15 años atrás, a los 71 años, moría el neurótico que dedicó su vida y obra a desafiar los cánones dictatoriales de la Warner Bros y los mandatos de Hollywood.

Políticamente incorrecto para el moralismo enfermo y radical de su país malquerido, obsesionado y cínico al encostrarle a la cultura de sus coterráneos su podredumbre deslumbrante, se distanció siempre de la posibilidad de recibir el galardón que la academia entrega después de discurrir en las calificaciones de un concurso extraño.

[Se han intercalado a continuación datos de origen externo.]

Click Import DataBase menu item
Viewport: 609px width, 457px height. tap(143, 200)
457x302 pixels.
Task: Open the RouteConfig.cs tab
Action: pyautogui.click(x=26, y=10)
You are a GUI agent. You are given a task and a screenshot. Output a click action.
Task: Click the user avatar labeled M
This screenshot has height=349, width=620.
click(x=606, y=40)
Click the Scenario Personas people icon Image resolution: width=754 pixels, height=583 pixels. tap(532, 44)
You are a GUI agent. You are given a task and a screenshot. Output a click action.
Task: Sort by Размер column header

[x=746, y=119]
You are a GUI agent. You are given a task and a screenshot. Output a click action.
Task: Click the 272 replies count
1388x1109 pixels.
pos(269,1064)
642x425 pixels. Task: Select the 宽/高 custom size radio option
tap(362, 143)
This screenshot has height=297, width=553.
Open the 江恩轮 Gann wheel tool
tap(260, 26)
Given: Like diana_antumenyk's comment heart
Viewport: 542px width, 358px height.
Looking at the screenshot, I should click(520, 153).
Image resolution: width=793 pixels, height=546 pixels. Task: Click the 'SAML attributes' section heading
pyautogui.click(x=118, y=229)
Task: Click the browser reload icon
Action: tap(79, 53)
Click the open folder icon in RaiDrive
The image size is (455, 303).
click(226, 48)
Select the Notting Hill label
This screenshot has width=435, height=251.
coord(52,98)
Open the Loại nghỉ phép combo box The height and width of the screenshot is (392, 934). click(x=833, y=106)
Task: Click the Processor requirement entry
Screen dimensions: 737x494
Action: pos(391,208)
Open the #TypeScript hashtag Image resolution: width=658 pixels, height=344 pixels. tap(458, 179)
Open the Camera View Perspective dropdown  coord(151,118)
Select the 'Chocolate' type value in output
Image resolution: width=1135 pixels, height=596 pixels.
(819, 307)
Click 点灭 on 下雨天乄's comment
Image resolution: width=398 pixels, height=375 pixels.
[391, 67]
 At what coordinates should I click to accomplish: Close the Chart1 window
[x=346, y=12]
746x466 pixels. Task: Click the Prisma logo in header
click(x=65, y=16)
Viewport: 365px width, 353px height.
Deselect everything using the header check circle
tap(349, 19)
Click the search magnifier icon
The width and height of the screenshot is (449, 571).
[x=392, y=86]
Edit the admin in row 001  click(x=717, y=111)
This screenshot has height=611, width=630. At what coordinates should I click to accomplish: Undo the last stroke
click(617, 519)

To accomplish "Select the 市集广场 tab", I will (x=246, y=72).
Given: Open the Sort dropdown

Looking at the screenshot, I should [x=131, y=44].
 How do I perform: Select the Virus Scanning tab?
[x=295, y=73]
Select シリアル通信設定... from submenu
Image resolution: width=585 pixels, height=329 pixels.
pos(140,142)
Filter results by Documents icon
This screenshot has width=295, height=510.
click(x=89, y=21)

Como suele suceder en los eventos de premiación que tienen en sus antesalas los rumores del lobby, Kubrick nunca fue reconocido por lo que demostraba ser en cada hito psicorrígido: el mejor director de Norteamérica. Sus arranques de sinceridad al reiterar con gracia el desprecio por su gentilicio en entrevistas o discursos, las escenas burlescas de Full Metal Jacket, representando una cultura que podía combinar extrañamente la idea pacífica del hippismo y la carnicería justificada en el Vietnam, lo condenaron. Pero la historia lo absolvió, aunque sus obras cada vez más pretenciosas en lo estructural, lo ideológico y lo estético, espantaban en sus  estrenos a un público amañado a los viejos lineamientos de la industria. 

El estreno en Nueva York de 2001: A Space Odissey, reveló el enfrentamiento entre la violenta revolución cinematográfica y unos críticos ultramontanos que empezaban a abandonar la sala cuando los diálogos no aparecían después de los minutos extendidos, y los silencios se iban prolongando en las imágenes de los primeros homínidos del tiempo, y de repente explotaba la música de Strauss junto a los giros de un hueso en el vacío sin explicaciones rigurosas. No parecía justificado o racional que el futurismo se representara en la secuencia de un simbolismo intenso, abierto a la especulación y a las innumerables posibilidades del hombre y sus destinos.

A todas luces, era un ferviente revolucionario de la técnica y un humanista confeso en su manía incontenible de enfrentar al hombre con eventos que terminaban transmutándolo en una ambigüedad mayor o en el abatimiento. Lo hizo desde su ópera prima The Killing, y en sus siguientes experimentos inclinados a un estilo avasallante hasta su etapa crucial: la etapa de la gloria en que llegó la escandalosa y vetada The Orange Clockwork, y la íntima y dramática Barry Lyndon, y la cátedra de estilo y estética  The Shining, hasta la última de sus 13 hitos, Eyes Wide Shut, que vio la luz en las salas cuando no podía verla con el juicio del espectador porque ya había muerto de repente en Harpended,  por un infarto fulminante, entre bocetos y guiones de un proyecto demencial que pretendía recrear las últimas horas de Napoleón en Waterloo sin que llegara a publicarse jamás por un intenso perfeccionismo siempre prolongado.